I hope my tips are helpful. Good luck!
posted by Masi at 1:59 PM on January 4, 2004


There is a cheap way to disable XP's IE. It's ugly, but it does work, and that's probably the primary vector for most of this stuff. Security settings are probably ineffective given the huge number of holes in IE that allow pages to run any damn code they want regardless of settings or privilege level.

Likely there's some fair quantity of crapware tacked on to (or masquerading as) various Kazaa downloads, as well, but your only defense against determined downloaders with no sense of caution is to set up automated scanning as described by some other folks.

It might also be useful to delete Windows Media Player from the box, which can (and will probably continue to) allow for infection via nonexecutable media files. Replace it with something like Media Player Classic and a copy of Winamp, which are somewhat safer.

That said, they have physical access to the box and like most inexperienced users an inescapable desire to seek out and run malicious code and break everything they can get their hands on -- I've faced this problem with having a 12 year old kid borrow a box for a couple of months, and I know how ugly it can get -- and you will have to face the fact that from time to time you are going to need to baseline the system with a fresh install or a Ghost image.
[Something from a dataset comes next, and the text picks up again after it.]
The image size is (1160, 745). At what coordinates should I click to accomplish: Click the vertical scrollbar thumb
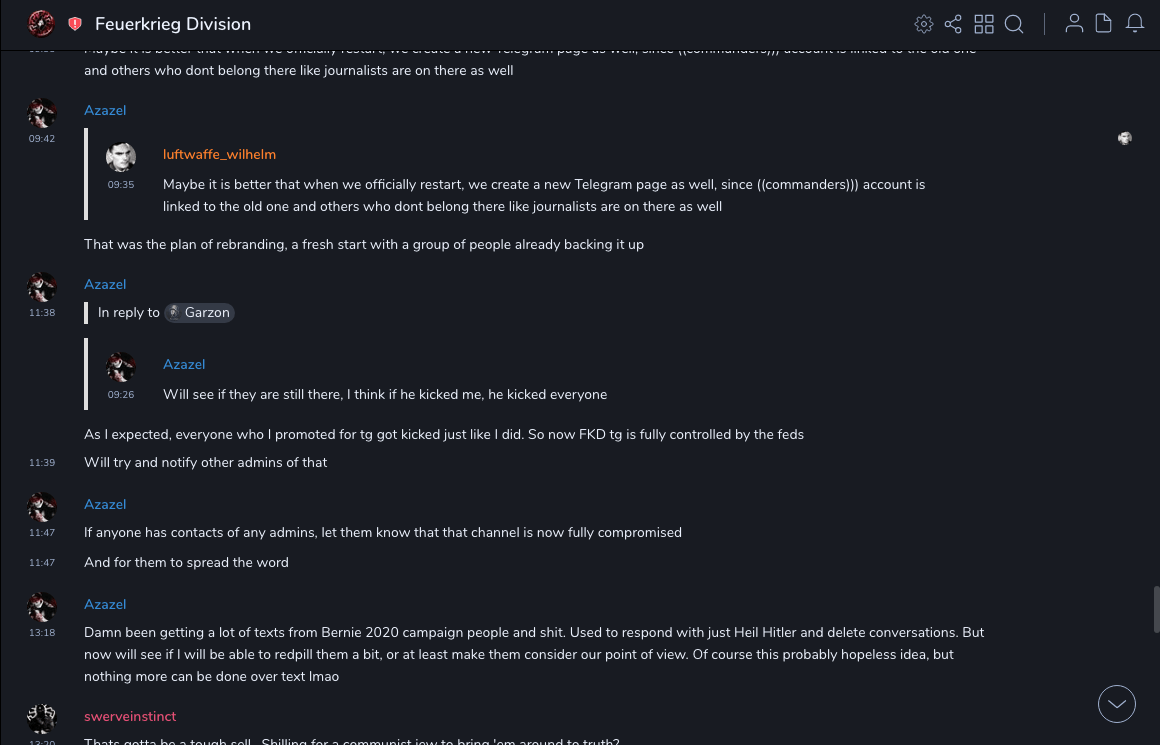pyautogui.click(x=1156, y=609)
No matter what you do, Windows will give them enough rope to hang themselves.
posted by majick at 6:32 PM on January 4, 2004


Masi: those are some good suggestions. I'm going to try them out. For the past day or so, I've had Ad-Aware running at log-in.

majick: I already "disabled" IE by removing it from the desktop, putting a shortcut to mozilla in it's place and naming that shortcut "Internet Explorer". No need to actualy disable IE - when my parents are fooled by the "click here to quintuple your internet connection speed" ads, that also means that I can outsmart them blindfolded, with both hands tied behind my back.

Also, I didn't know about that Windows Media bug, but regardless I've had it replaced with quicktime and winamp for quite some time.